* **WHAT THE EXERCISE ASKS**: Give an exact reproduction of the lines from the one with "The width and height of the screenshot is (700, 451)." to the final line of the entries below, both ends included, and omit the pictures.

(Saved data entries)
#####
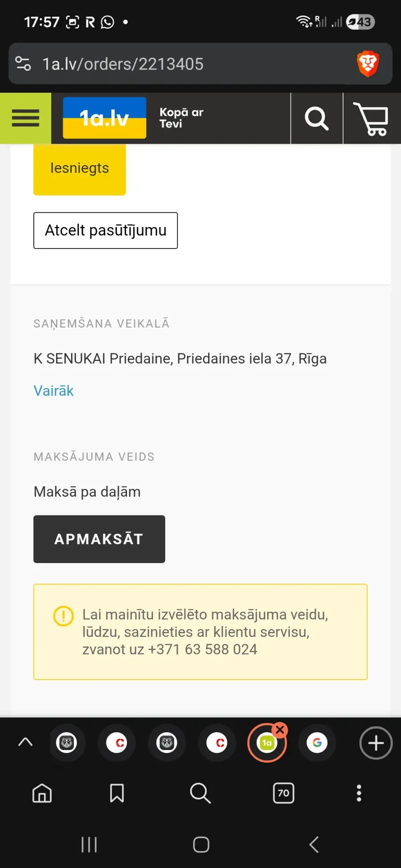Open the site search magnifier icon
This screenshot has height=868, width=401.
click(316, 118)
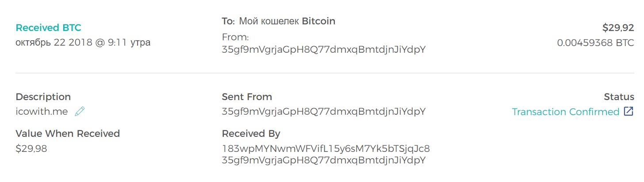This screenshot has height=182, width=644.
Task: Click the Мой кошелек Bitcoin wallet name
Action: click(287, 21)
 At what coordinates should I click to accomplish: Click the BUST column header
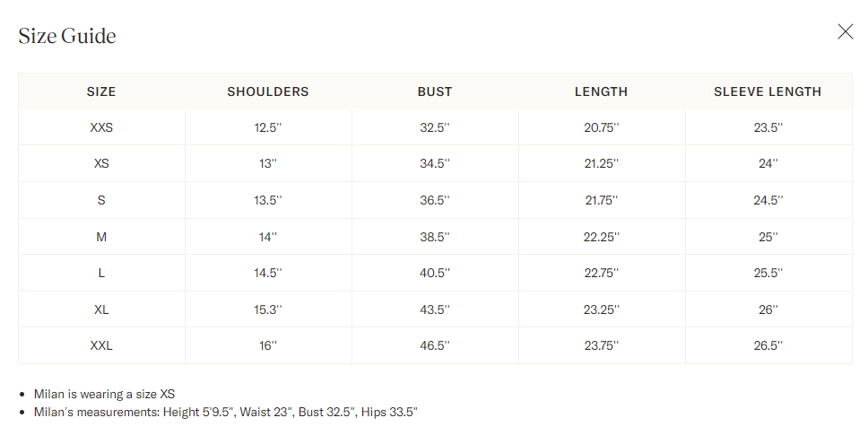point(435,91)
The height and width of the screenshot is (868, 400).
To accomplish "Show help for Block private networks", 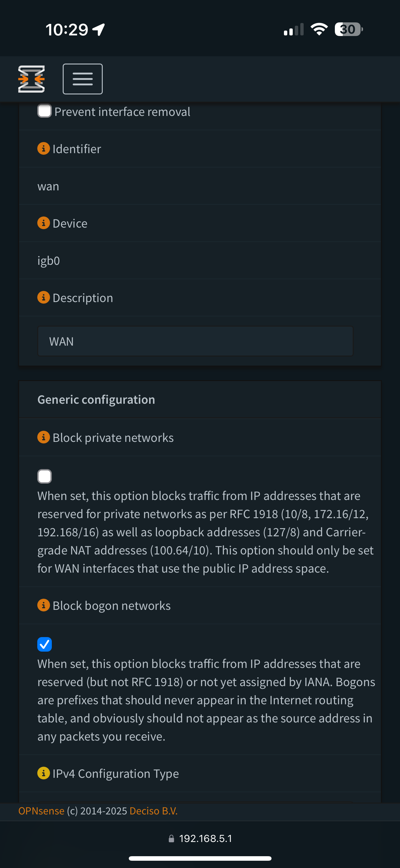I will [x=44, y=437].
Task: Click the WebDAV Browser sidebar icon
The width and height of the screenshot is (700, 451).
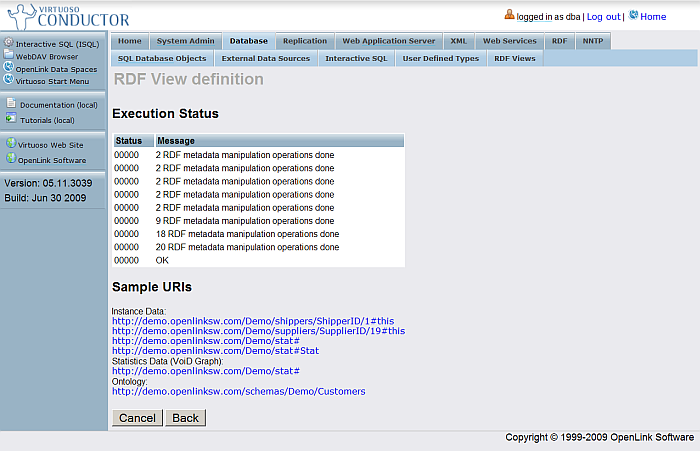Action: [x=9, y=56]
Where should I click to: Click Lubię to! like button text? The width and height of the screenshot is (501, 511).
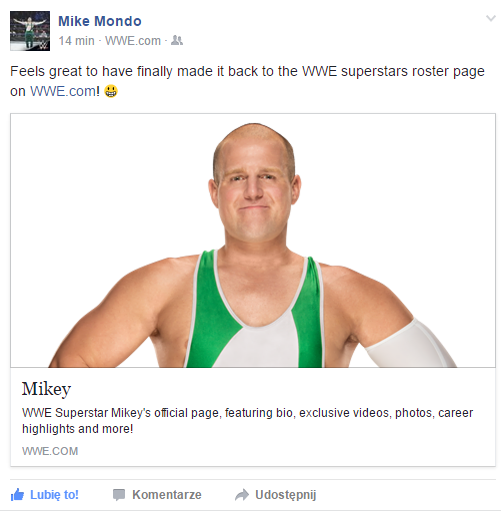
#####
* **WORKED SOLUTION**:
The width and height of the screenshot is (700, 451).
Action: [x=9, y=56]
Where should I click to: Click Lubię to! like button text? The width and height of the screenshot is (501, 511).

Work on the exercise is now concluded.